Exercise —
Reproduce the material below word for word, leaving out the pictures.

[Collection entries]
*-*-*
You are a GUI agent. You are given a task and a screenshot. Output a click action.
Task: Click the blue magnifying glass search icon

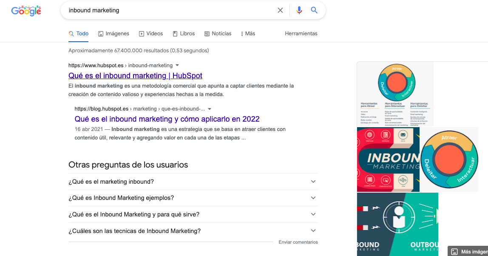(x=314, y=10)

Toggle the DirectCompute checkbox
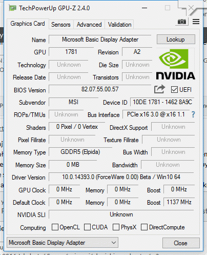144,227
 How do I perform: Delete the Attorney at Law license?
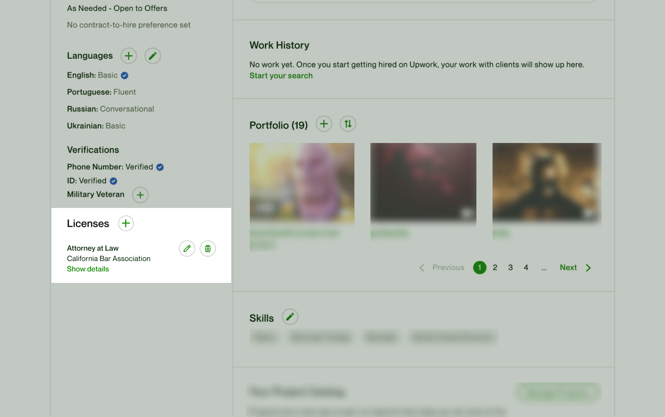coord(208,249)
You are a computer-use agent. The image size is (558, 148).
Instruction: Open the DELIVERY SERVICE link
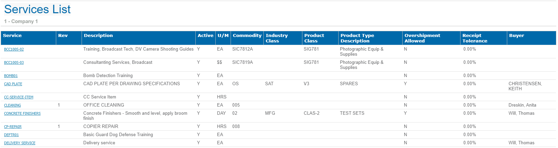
*-*-*
Solution —
You are a GUI agent. You are given a task and a screenshot. Output a click action.
Task: Click the blue magnifying glass search icon

(x=314, y=10)

Toggle the DirectCompute checkbox
144,227
 How do I perform: Delete the Attorney at Law license?
coord(208,249)
You are a computer-use agent. The image size is (558, 148).
Instruction: Open the DELIVERY SERVICE link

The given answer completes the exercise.